# Screen Burn - - - HP Elite X3



## dfeldt91 (Feb 15, 2017)

Who else has noticed the screen burn in on the bottom bar location? I can notice the Windows icon in the center even once hidden. It is still faint. If the screen is the right color I can see the other icons also. 

I absolutely hate this phone because of the OS. Windows 10 Mobile is too buggy for me. I cannot open my camera app half the time, the music app crashes, the browser resets occasionally, finger print scanner works half the time, sometimes the power button does not respond or the notification panel does not pull down.

The biggest concern for me is the phone powering off randomly. I've missed appointments and important things because my alarm doesn't go off, or my call doesn't come through. Why? Cause the phone shut itself off. Oh and the horrible heat this thing makes when browsing the web. Then it slows down until you have to manually shut it off and let it cool down. 

Biggest POS I've owned. Now had they went with Android, it would be the best phone ever. The specs are amazing, the OS is total ****.

\rant


----------



## Knight 3000 (Feb 15, 2017)

It seems you have a falty unit of this phone, contact HP support.


----------



## ScobiWecas (Feb 18, 2017)

Howdy!  I agree, sounds like a faulty phone or bad OS.  I'm also using Elite x3 running Anniversary and pretty stable, not seeing the same behavior.  Have you tried a phone reset and upgrade to 1607?  

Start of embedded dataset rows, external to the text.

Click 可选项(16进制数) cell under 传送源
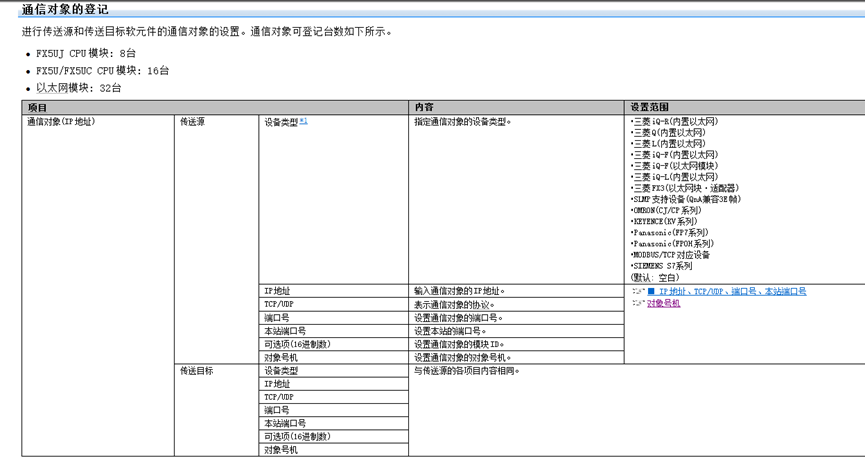Image resolution: width=865 pixels, height=467 pixels. coord(297,344)
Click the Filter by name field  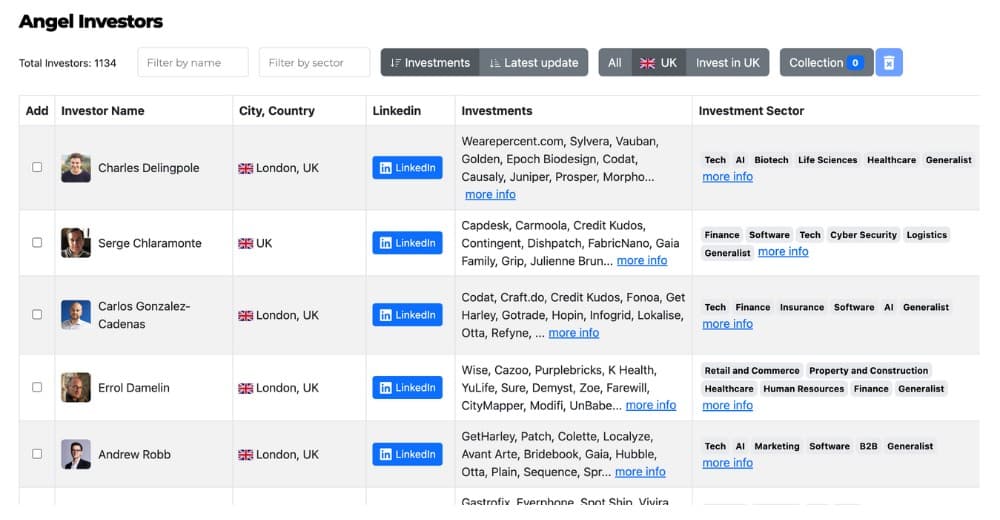coord(193,63)
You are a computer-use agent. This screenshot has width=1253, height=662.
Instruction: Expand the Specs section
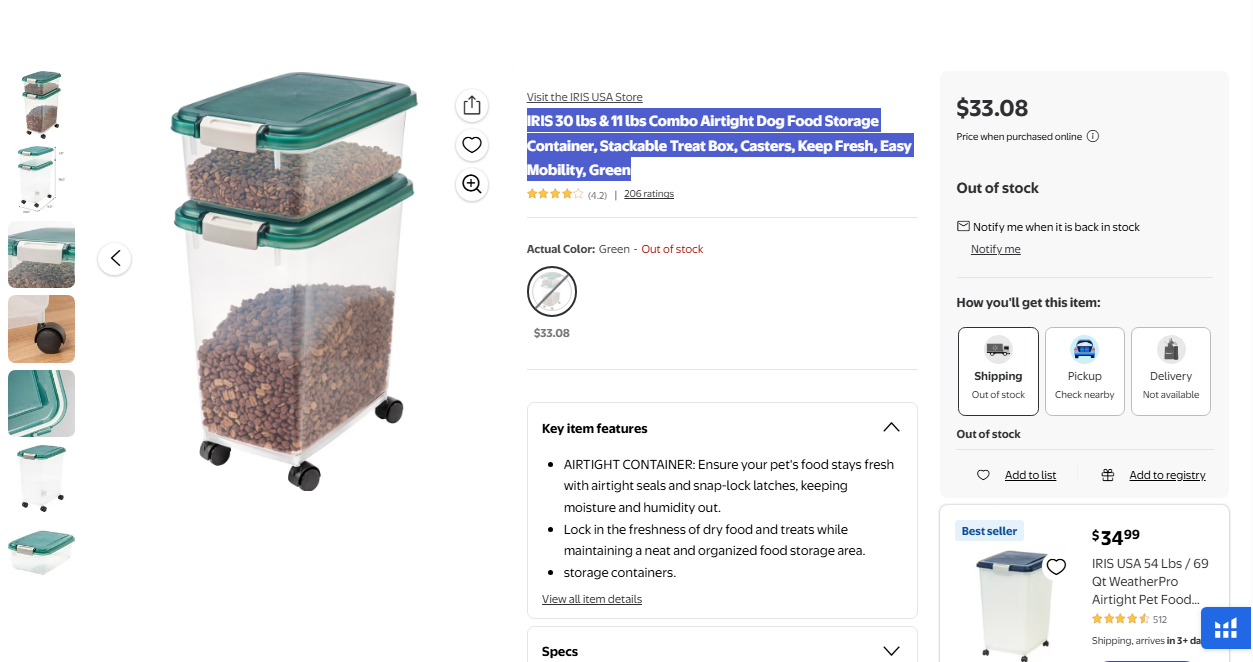coord(891,651)
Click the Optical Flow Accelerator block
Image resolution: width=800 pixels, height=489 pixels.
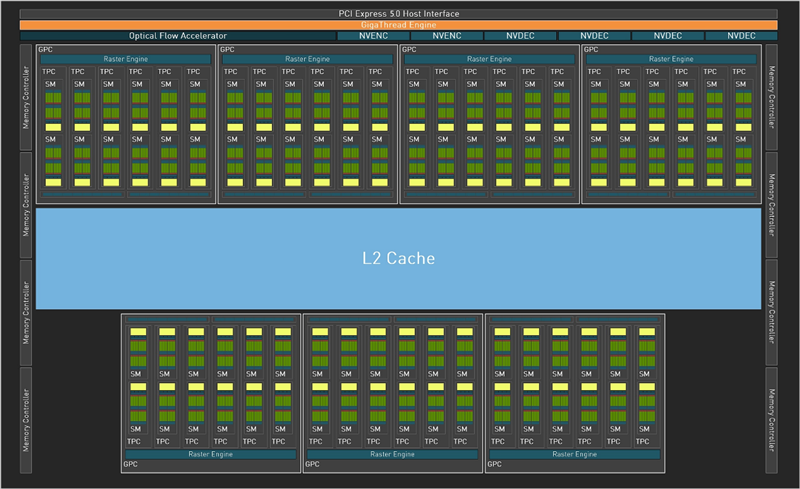coord(178,36)
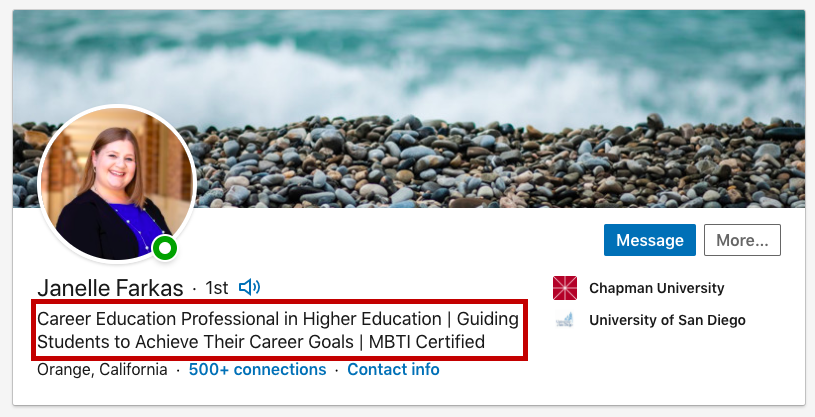
Task: Click the University of San Diego text
Action: (667, 320)
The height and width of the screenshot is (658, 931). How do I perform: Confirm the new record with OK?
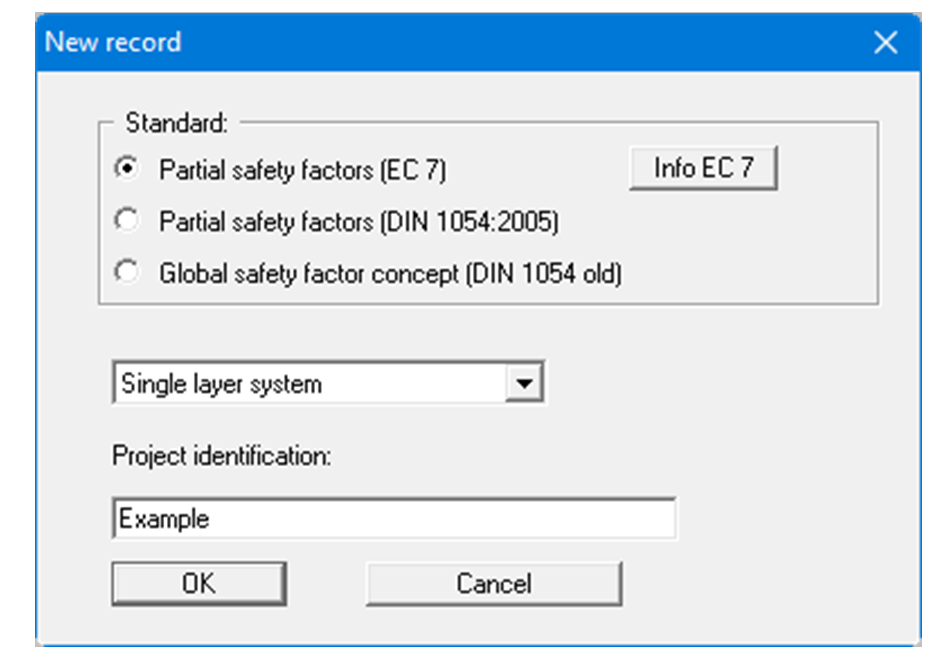point(198,583)
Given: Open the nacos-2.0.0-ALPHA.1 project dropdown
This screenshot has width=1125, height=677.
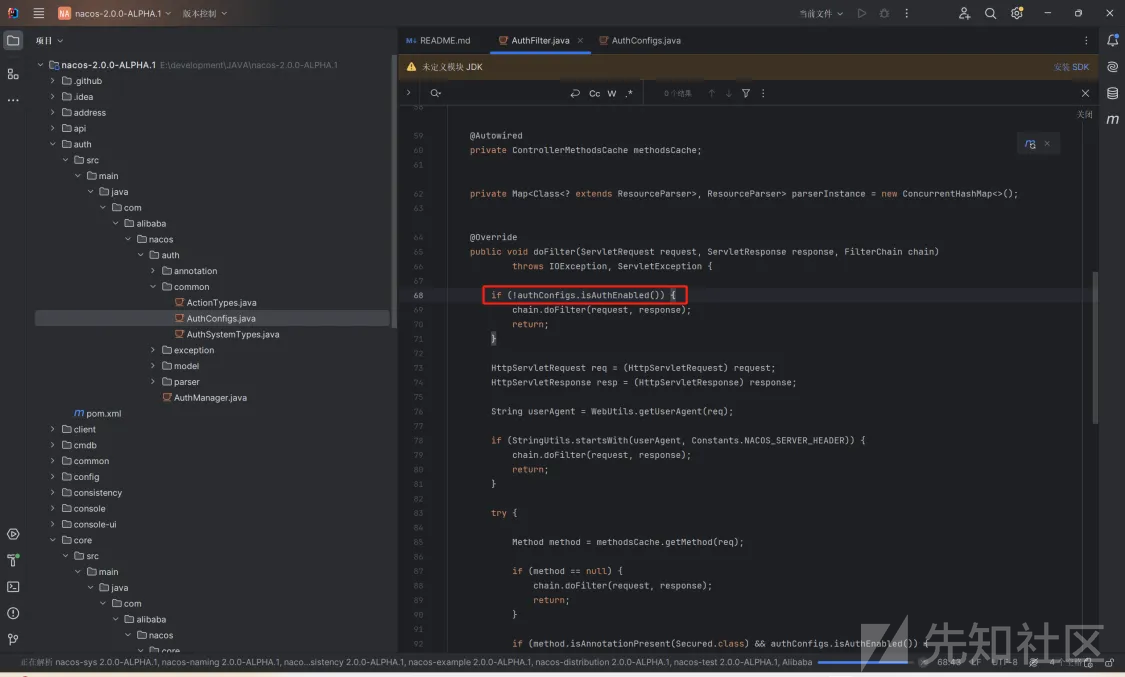Looking at the screenshot, I should (115, 13).
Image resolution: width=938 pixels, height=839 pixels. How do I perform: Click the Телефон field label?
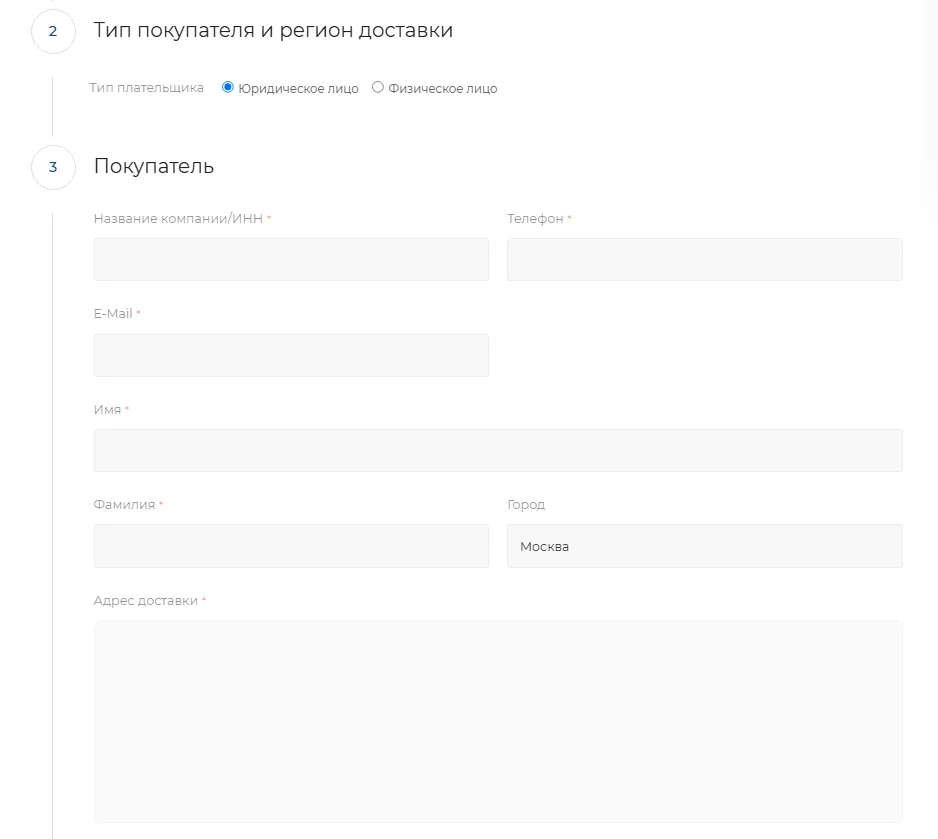point(535,219)
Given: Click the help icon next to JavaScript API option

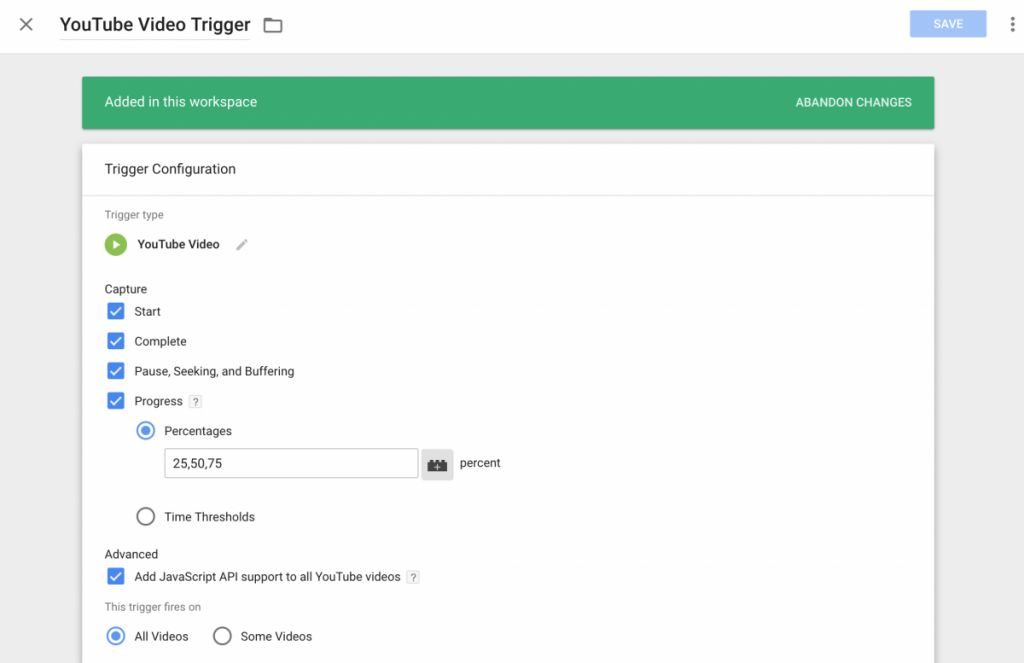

One thing, I also have screen burn-in after only a couple of months.  Using the defaults for screensaver and sleep, so this isn't really acceptable.  Also, the "durable" Gorilla Glass can and does scratch...    I'm checking with support to see what options or if this is covered.


----------



## Knight 3000 (Feb 22, 2017)

It's  a bit strange, i have Lumia 930, 950,950xl and no one have burn-ins. I was wondering to buy an X3, but this topic, makes me change my opinion


----------



## nate0 (Jul 21, 2017)

It can happen...Had a lumia 950 that did that. So just as a fail safe I started enabling this reg key on my amoled w10m phones and it does not hurt anything to do it:
HKEY_LOCAL_MACHINE\SOFTWARE\Microsoft\Shell\NavigationBar\IsBurninProtectionEnabled dword:1


----------



## YoungAll (Jul 24, 2017)

nate0 said:


> It can happen...Had a lumia 950 that did that. So just as a fail safe I started enabling this reg key on my amoled w10m phones and it does not hurt anything to do it:
> HKEY_LOCAL_MACHINE\SOFTWARE\Microsoft\Shell\NavigationBar\IsBurninProtectionEnabled dword:1

Click to collapse



What has changed to the phone after you edited that reg key?


----------



## nate0 (Jul 24, 2017)

YoungAll said:


> What has changed to the phone after you edited that reg key?

Click to collapse



On the dark theme the nav bar after about 45s to 60s changes contrast so that it is not totally black and so that the nav bar back home and search are not totally white.  Then if you touch the nav bar again it goes back to normal.  I can try to take a screen shot of it if you'd like?


----------



## YoungAll (Jul 24, 2017)

nate0 said:


> The nav bar after about 45s to 60s changes contrast so that it is not totally black and so that the nav bar back home and search are not totally white. Then if you touch the nav bar again it goes back to normal. I can try to take a screen shot of it if you'd like?

Click to collapse



Ok that would be nice.
Did you use interop tools to open access to registry option?


----------



## nate0 (Jul 24, 2017)

Yes interop tools method was used.

For some reason it is rendered funny after attaching.  You might be able to download it and look at it on your phone to see the actual affect created.


----------



## nate0 (Jul 24, 2017)

Someone has also shared a link to another forum that helps explain more keys that could be of use for this scenario. I will paste the information from that site below...

Go to the path in the registry HKEY_LOCAL_MACHINE \ Software \ Microsoft \ Shell \ NavigationBar and there add the necessary records and values ​​(all entries are of type DWORD) 
What we add: 
1. IsBurnInProtectionEnabled 
2. BurnInProtectionIdleTimerTimeout 
3. BurnInProtectionMaskSwitchingInterval 
4. BurnInProtectionIconsOpacity 
5. BurnInProtectionBlackReplacementColor 

The values ​​of which are set accordingly 
1. 1 on 2 off 
2. Time before in seconds from 1 to ... (I put 1) 
3. Time before in seconds from 1 to ... (I put 1) 
4. The magnitude of the eclipse as a percentage of 0 (the whole panel will be black) to 100 (the buttons are brightly white) - I recommend 20 
5. Replacement of black accent in percentage from 0 (remains black) to 100 (becomes color) - I recommend 0

This was all taken from a site shared to me here


----------



## augustinionut (Jul 25, 2017)

Better to make a reg file to import with interoptool.


----------



## Ferrybigger (Jul 25, 2017)

@augustinionut 
i think its already in wptweaker


----------



## augustinionut (Jul 25, 2017)

Good point  :good:

But wptweaker only modify this value: HKEY_LOCAL_MACHINE\SOFTWARE\Microsoft\Shell\Naviga tionBar\IsBurninProtectionEnabled dword:1

All other values are missing.


----------



## sensboston (Jul 25, 2017)

augustinionut said:


> All other values are missing.

Click to collapse



You can easily add missing values - WPTweaker especially designed for that purpose


----------



## augustinionut (Jul 25, 2017)

By modifying tveaks.xml, i know, but i"m too lazy.


----------



## augustinionut (Jul 12, 2020)

Ta daaaaa


----------



## cooldude20000 (Jul 16, 2020)

Had it on the first x3 i got 4 years ago hp replaced it the 2nd one was used for 4 years still fine no burn in


----------